▸ **MATERIAL FOR THIS TASK**:
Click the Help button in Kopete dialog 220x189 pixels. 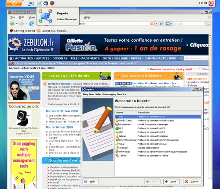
--
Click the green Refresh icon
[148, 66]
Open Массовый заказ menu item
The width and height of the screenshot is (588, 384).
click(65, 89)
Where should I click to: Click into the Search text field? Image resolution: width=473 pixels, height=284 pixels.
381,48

▸ **TASK TO COMPLETE**:
Pick out every line in the records above that contains the word "height", and copy each one in full.

▸ **RESULT BELOW**:
The width and height of the screenshot is (588, 384).
Where should I click to: Click into the Search text field? Image resolution: width=473 pixels, height=284 pixels.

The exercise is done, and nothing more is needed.